Visto nel 2006 in seno alla Quinzaine di Cannes ove il film venne proiettato tra l'entusiasmo di chi si apprestava a scoprire un regista talentuoso ancora sconosciuto ai più, nonostante il notevole memories of Murder, ancora pressoché ignoto ai più, The Host (in originale Gwoemul) è un capolavoro di tattica cinematografica, in grado di giostrarsi tra i generi cinematografici più disparati, con una maestria ed un ritmo che neppure al più grande e noto tra i registi in grado di giostrarsi tra prodotto commerciale e qualità artistica - ovvero Steven Spielberg - è mai capitato di raggiungere in questi termini di perfezione.

Questo almeno è il mio personale punto di vista: The Host risulta stupefacente ancor oggi per la verosimiglianza in cui è stato realizzato e fatto interagire il mostro rispetto ai protagonisti (figurarsi nel 2006 alla prima, emozionante proiezione sul grande schermo dell'allora Noga Hilton, ora Palais Croisette, disposto proprio di fronte alla leggendaria Croisette); ma anche e soprattutto per come riescono la salda sceneggiatura e la splendida mano registica a giostrare una storia a metà strada tra la fantascienza e l'horror, addentro ai confini della commedia familiare con piccole esilaranti incursioni nella comicità più scatenata.

E la fotografia straordinaria, che rende il luogo più inospitale e sinistro a cui si possa pensare - ovvero il "carniere" ove il mostro custodisce le sue vittime con un premuroso ed a suo modo assennato e razionale senso di gestione delle risorse - uno dei luoghi cinematograficamente più suggestivi che siano mai stati riprodotti ed offerti alla visione del pubblico.

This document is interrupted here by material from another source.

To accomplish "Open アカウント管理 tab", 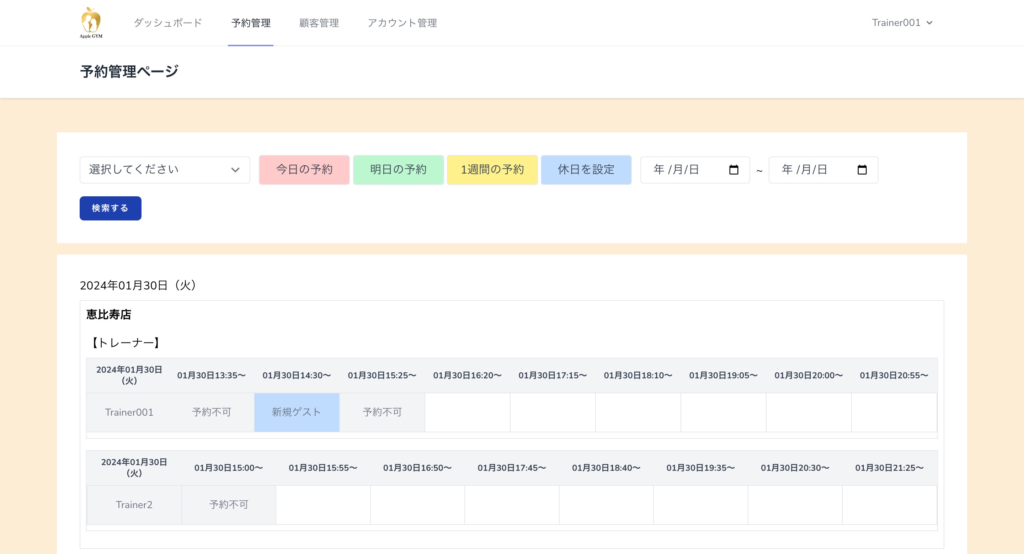I will (x=401, y=22).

Senza contare che la fobia del contagio da virus, rivista oggi, assume toni - grazie proprio ad una recensione colpevolmente tardiva come lo è la mia ora - a tutti gli effetti sin inquietanti, proprio alla luce della drammatica e caotica situazione che ci sta riguardando in tempi di tensione da Coronavirus, anche grazie alla presenza di ironicissimi spot-pillole-sipari narrativi come avviene per lo strepitoso, irresistibile episodio dello starnuto e del probabile contagio tra la folla dopo il passaggio di un autobus in mezzo ad una pozzanghera "contaminata". Un episodio di cinema destinato in questi giorni a diventare virale nel frenetico succedersi di spot ironici, se non proprio morbosamente sarcastici che si susseguono su whatsapp come una catena ininterrotta.

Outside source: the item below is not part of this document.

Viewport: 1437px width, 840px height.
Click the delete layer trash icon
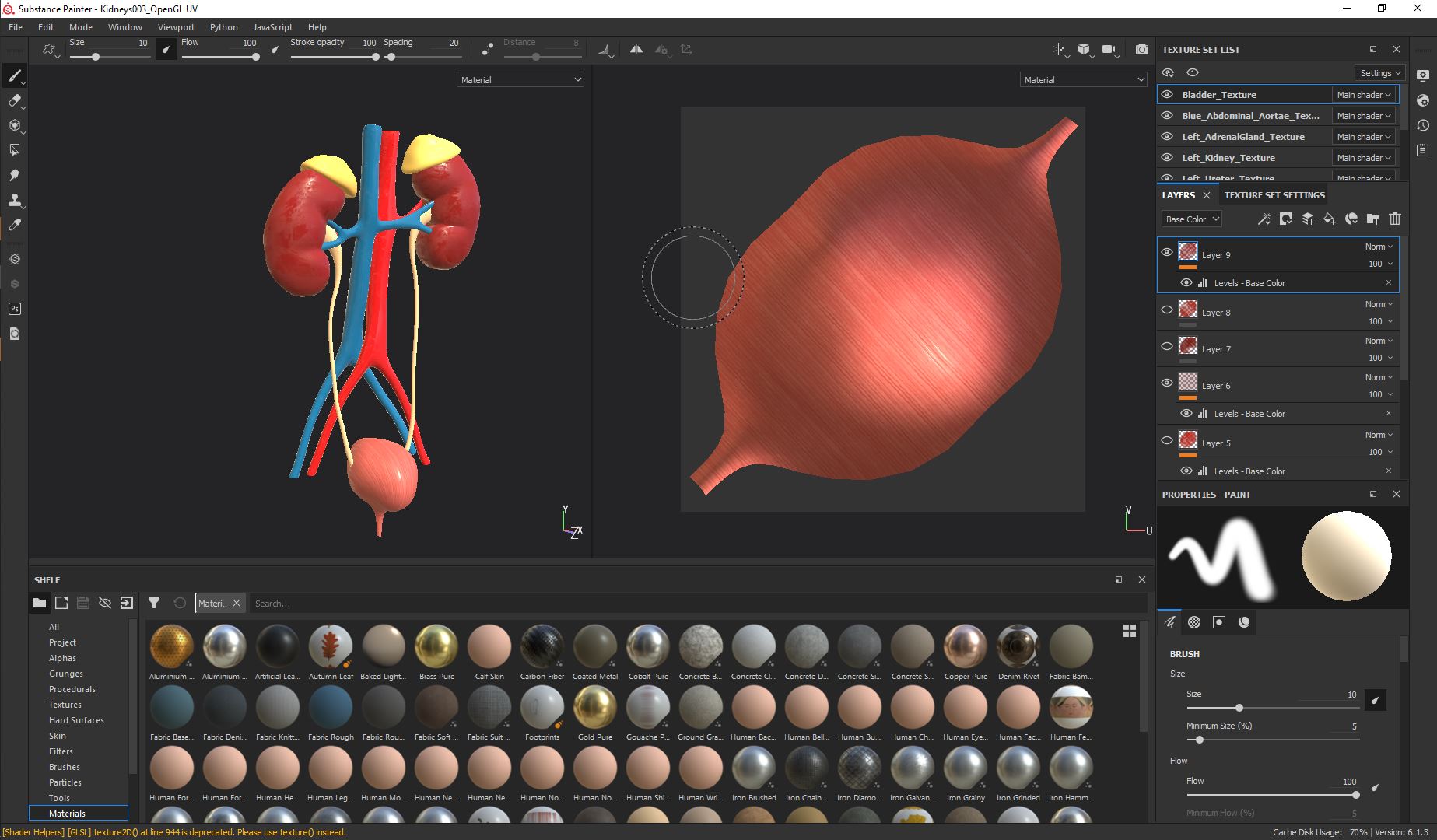(x=1395, y=219)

Uno spasso, questo film che unisce tensione a divertimento più dei Predatori dell'Arca Perduta, la quotidianità di vita tipica della commedia ed il senso dell'affetto familiare ancor più di quanto produceva E.T., oltre ad una tensione a fior di pelle degna di Alien, per un film-gioiello che rimane a tutti gli effetti un blockbuster, anzi "il blockbuster", ma che, anche grazie a ciò, trasuda quella autorialità e quella perfezione che renderanno il regista Bong Joon-ho un cineasta degno del primato da Oscar ottenuto quest'anno con il pluripremiato, famosissimo ed eccellente Parasite, già Palma D'Oro assai meritata quanto a sorpresa del Festival di Cannes 2019.